---------- Data records
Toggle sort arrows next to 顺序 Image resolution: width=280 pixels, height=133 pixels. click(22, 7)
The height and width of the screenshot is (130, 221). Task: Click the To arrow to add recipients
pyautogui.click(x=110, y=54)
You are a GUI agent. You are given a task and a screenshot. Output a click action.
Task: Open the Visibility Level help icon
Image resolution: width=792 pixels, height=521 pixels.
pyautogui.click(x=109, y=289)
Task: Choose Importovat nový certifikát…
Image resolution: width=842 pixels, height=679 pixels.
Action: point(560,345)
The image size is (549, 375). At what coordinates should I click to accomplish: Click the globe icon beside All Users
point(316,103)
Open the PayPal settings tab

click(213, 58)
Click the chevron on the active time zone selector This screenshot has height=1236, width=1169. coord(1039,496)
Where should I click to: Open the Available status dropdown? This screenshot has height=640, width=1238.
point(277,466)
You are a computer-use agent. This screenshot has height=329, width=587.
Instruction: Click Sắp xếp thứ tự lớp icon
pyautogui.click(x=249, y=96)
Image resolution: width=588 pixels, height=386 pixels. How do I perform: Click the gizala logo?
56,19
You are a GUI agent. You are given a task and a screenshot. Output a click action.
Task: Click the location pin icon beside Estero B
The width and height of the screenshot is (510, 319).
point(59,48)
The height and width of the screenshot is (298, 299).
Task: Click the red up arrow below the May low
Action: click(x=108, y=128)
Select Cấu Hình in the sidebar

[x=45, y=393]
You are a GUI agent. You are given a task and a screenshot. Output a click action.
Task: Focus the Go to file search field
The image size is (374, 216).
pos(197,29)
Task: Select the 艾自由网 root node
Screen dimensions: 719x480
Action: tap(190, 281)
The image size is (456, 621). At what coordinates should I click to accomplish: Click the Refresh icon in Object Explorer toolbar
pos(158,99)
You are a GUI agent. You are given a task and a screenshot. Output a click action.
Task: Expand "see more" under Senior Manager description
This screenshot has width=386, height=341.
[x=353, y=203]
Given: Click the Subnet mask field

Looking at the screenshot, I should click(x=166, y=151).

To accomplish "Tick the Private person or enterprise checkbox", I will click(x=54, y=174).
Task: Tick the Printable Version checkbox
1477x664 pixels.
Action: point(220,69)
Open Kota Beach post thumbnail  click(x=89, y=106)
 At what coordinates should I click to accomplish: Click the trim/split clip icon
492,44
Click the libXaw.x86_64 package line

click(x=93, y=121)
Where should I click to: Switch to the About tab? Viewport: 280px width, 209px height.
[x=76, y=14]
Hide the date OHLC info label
--------------------
**Your task**: The answer should be exactly the lines from the one that contains "Task: Select the 艾自由网 root node" through the end of the entries, both ends included, and nothing besides.

**Response area**:
Task: Select the 艾自由网 root node
Screen dimensions: 719x480
Action: tap(190, 281)
The image size is (456, 621). At what coordinates should I click to accomplish: Click the Refresh icon in Object Explorer toolbar
pos(158,99)
You are a GUI agent. You are given a task and a screenshot. Output a click action.
Task: Expand "see more" under Senior Manager description
This screenshot has width=386, height=341.
[x=353, y=203]
Given: Click the Subnet mask field

Looking at the screenshot, I should click(x=166, y=151).

To accomplish "Tick the Private person or enterprise checkbox", I will click(x=54, y=174).
Task: Tick the Printable Version checkbox
1477x664 pixels.
Action: point(220,69)
Open Kota Beach post thumbnail  click(x=89, y=106)
 At what coordinates should I click to accomplish: Click the trim/split clip icon
492,44
Click the libXaw.x86_64 package line

click(x=93, y=121)
Where should I click to: Switch to the About tab? Viewport: 280px width, 209px height.
[x=76, y=14]
Hide the date OHLC info label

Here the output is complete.